EXCERPT TO READ:
= = = =
We had a working capital deficit of $521,851 and $59,360 in cash as of March 31, 2016, compared to working capital of $2,896,154 and $5,415,744 in cash as of June 30, 2015.  Management believes that the Company’s current cash and cash equivalents will not be sufficient to meet working capital and capital expenditure requirements for the next 12 months.  As a result, the ability of the Company to continue as a going concern is dependent on generating future profitable operations and raising additional capital needed until the Company generates profits. Management is therefore seeking to raise additional debt and/or equity capital.  There can be no assurance that the Company will be able to raise the necessary funds when needed to finance its ongoing working capital requirements.
= = = =
DATASET EXCERPT:
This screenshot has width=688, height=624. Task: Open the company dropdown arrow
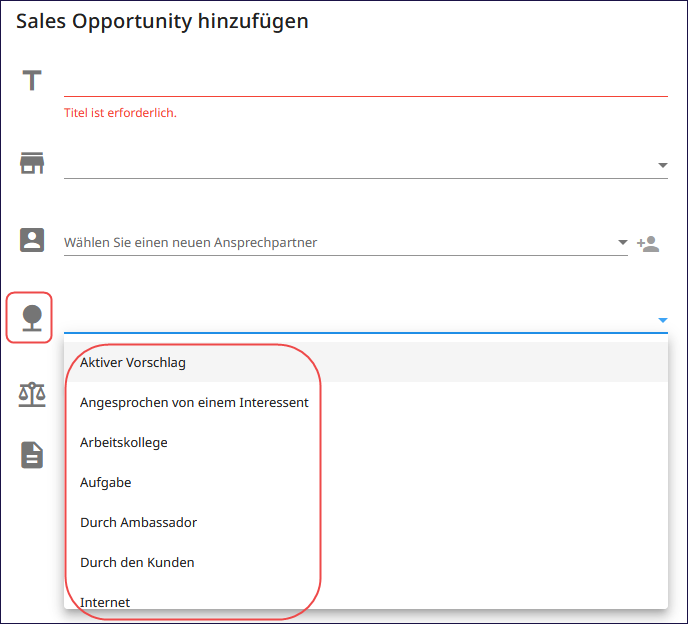(x=663, y=165)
= = = =
AIM:
Reproduce the working capital passage word for word, everything from "We had a working" down to "working capital requirements.".

THE REPLY:
We had a working capital deficit of $521,851 and $59,360 in cash as of March 31, 2016, compared to working capital of $2,896,154 and $5,415,744 in cash as of June 30, 2015.  Management believes that the Company’s current cash and cash equivalents will not be sufficient to meet working capital and capital expenditure requirements for the next 12 months.  As a result, the ability of the Company to continue as a going concern is dependent on generating future profitable operations and raising additional capital needed until the Company generates profits. Management is therefore seeking to raise additional debt and/or equity capital.  There can be no assurance that the Company will be able to raise the necessary funds when needed to finance its ongoing working capital requirements.